IRC Sec. 7517 stipulates that the IRS must provide, upon the request of the donor or executor, a written statement explaining any changes in the value of the property suggested by the above reviewing bodies. This statement must be furnished within 45 days of the date of the request or the date of its determination, whichever is later. This was instituted in order to promote the resolution of valuation disputes at the earliest possible time and at the lowest possible level. IRC Sec. 7517 is effective for all transfers made after December 1976.

If no agreement can be reached at the lowest level, the donor or executor may ask for the matter to be reviewed by the Appeals Division. If no resolution at that level is possible the case may ultimately end up at the District Counsel level in preparation for a hearing in Federal Tax Court. Most valuation disputes are resolved well before the Federal Tax Court level as the costs and hazards of litigation become evident to both sides.

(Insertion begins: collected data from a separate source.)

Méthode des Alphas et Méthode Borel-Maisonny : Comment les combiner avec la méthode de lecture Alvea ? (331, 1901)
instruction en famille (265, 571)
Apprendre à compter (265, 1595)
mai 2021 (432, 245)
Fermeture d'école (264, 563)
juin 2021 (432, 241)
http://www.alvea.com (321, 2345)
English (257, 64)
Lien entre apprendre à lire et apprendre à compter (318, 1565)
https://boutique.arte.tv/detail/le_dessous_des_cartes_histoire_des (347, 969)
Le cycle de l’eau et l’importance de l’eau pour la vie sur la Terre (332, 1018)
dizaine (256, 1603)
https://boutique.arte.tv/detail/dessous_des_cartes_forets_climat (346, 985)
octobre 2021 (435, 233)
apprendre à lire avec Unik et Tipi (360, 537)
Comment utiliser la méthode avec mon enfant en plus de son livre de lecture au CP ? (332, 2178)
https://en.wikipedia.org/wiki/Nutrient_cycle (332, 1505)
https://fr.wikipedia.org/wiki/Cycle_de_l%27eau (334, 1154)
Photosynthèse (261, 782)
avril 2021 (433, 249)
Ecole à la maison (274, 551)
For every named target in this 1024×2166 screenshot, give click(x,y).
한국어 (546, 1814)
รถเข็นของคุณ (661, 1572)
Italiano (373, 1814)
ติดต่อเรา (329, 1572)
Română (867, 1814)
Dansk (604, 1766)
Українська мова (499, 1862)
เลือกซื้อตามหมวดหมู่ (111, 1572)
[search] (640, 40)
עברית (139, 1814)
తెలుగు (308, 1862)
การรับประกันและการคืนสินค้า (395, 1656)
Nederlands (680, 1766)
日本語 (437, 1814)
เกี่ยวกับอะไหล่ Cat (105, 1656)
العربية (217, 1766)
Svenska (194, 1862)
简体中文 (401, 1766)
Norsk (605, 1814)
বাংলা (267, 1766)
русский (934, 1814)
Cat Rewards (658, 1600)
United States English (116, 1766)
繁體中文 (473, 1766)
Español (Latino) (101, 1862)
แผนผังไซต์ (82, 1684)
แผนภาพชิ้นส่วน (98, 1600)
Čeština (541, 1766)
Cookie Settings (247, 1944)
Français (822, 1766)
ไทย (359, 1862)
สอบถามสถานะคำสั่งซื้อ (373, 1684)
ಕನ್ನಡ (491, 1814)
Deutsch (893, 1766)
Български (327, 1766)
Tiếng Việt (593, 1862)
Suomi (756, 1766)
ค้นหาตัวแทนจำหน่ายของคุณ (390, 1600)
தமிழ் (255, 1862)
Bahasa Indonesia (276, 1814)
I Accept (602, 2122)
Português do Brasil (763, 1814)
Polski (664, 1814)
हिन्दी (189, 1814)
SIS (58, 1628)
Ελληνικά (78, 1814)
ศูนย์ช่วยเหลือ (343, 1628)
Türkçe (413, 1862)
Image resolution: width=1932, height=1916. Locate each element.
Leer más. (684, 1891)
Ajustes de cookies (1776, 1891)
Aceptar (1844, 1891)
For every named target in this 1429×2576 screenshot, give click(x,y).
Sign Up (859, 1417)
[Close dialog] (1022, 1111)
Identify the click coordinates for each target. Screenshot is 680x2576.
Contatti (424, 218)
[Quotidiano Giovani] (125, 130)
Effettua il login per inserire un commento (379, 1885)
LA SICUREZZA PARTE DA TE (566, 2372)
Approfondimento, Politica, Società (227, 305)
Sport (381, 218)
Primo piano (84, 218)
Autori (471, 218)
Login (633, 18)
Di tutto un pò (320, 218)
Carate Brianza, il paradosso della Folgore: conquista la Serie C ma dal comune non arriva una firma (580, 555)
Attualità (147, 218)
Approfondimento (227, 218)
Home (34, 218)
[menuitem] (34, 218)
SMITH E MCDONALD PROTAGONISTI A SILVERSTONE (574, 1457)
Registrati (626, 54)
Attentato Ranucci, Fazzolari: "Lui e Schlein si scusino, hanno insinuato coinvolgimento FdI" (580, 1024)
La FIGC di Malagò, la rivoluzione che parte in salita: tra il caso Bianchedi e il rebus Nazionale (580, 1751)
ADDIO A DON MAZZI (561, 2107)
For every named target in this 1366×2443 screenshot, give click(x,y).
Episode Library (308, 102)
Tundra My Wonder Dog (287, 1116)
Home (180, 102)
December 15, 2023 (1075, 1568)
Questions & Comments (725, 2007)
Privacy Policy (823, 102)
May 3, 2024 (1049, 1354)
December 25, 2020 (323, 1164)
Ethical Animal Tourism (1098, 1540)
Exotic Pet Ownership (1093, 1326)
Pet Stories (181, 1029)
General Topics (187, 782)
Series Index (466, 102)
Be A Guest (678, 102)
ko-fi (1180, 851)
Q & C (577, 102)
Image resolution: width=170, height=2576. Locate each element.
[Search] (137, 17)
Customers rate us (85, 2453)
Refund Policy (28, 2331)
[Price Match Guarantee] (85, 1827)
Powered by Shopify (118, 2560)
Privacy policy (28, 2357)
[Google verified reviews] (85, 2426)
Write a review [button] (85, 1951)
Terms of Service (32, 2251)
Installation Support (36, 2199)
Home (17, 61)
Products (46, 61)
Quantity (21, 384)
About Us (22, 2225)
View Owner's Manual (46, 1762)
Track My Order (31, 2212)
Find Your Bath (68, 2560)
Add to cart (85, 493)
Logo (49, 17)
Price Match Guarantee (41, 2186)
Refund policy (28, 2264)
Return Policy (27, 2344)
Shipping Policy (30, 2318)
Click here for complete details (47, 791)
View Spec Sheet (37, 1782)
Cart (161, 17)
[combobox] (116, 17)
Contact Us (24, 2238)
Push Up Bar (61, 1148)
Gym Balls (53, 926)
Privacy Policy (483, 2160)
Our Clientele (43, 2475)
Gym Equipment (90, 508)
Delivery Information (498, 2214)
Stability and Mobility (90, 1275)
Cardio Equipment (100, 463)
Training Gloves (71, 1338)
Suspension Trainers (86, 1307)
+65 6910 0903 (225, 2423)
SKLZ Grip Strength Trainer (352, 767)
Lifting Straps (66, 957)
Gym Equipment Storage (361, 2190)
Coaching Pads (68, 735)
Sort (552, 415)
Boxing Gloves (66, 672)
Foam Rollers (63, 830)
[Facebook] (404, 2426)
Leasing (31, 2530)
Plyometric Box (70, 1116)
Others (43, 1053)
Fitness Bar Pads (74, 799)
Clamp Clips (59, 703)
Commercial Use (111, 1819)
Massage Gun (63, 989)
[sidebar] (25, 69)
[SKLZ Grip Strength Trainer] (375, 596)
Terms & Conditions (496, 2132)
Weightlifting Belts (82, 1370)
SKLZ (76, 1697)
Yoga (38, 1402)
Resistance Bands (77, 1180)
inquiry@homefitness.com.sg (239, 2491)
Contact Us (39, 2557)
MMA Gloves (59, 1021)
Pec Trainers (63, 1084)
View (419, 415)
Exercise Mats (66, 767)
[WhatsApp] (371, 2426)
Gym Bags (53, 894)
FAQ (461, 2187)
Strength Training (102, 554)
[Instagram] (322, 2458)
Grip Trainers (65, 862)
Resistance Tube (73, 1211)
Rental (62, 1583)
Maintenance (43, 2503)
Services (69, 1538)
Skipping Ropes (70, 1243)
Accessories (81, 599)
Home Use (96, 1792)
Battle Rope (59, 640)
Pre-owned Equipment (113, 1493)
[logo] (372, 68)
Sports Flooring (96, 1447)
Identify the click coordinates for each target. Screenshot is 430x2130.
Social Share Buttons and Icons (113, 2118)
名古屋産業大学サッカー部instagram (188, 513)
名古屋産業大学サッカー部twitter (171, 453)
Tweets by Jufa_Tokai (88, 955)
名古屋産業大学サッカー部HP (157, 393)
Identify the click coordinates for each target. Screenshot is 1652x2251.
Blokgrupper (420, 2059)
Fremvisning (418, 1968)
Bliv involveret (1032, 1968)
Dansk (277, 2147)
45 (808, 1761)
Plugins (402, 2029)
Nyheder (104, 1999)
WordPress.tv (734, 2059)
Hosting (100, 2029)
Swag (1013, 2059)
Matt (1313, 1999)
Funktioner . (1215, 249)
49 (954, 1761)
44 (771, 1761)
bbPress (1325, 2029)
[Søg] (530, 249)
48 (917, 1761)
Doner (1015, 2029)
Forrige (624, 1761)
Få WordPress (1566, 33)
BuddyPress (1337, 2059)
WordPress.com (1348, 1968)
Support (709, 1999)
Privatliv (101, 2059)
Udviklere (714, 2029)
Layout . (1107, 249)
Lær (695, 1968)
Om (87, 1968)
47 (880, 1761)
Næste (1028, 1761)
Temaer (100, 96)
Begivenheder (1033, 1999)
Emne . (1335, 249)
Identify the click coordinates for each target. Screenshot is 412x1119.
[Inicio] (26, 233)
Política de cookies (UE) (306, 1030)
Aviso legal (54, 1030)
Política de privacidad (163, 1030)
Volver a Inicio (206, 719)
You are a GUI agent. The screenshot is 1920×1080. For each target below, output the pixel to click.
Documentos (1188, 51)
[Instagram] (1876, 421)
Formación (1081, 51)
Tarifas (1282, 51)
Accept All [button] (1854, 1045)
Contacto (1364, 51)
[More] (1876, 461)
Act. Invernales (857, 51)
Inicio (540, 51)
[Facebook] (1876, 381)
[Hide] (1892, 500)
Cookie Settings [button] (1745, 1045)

Important Points Frequently Overlooked

Two issues of critical importance in the valuation of property that are most frequently overlooked or misunderstood are blockage discount and buyer's premium.

The chosen appraiser should consider blockage discount when a substantial block of the same type of property is to be found in an estate, contribution, or gift. The concept of blockage is derived from stock and securities cases but applies when the "simultaneous marketing of (such property) would substantially depress the market" see Skripak v. Commissioner 84 T.C. No. 22 (1985). The IRS Valuation Guide for Income, Estate and Gift Taxes, CCH Fed. Est. & Gift Rep. No. 115 (October 15,1955) pg. 30 discusses this concept including a rough guide to estimating what the applied blockage discount should be. I have found the concept of blockage particularly useful in the valuing of the estates of artist's and collectors. Most of the landmark decisions in this area have come about as the result of the review of such estates. The current litigation over the estate of Andy Warhol is just the most recent example of this on-going process. Ultimately, the agreed upon blockage, whether flatly applied or stepped, as in The Estate of Georgia T. O'Keefe v. Commissioner 63 T.C.M. (CCH) 2699 (1991), will come as a result of negotiation based upon the market as of the appraisal date and the nature of the material appraised.

The second issue, almost universally overlooked by appraisers, is that of Buyer's Premium. The IRS has recently issued a Technical Advice Memorandum (Priv. Ltr. Rul. 9235005) that requires an estate that sells works of art at auction to use the hammer price plus the buyer's premium when reporting the fair market value of the property, even though the estate has no access to such a premium. It has been suggested that this ruling may have little effect on most estates, since the additional premium may be deductible under Reg. Sec. 20.2053-3(d)(2) as an administration expense.

The various circuit Courts of Appeals have reached different conclusions regarding the issue of premium deduction as an estate administrative expense. It is wise for the accountant or attorney to be sure that the buyer's premium on any material sold or comparable used to determine fair market value is included in the appraised value of that property.

Since it has been recognized that the valuation test for estate and gift tax purposes is generally the same as that used for charitable deduction purposes, the inclusion of the buyer's premium in the valuing of contributed property is therefore a dividend to be enjoyed under the contribution rules.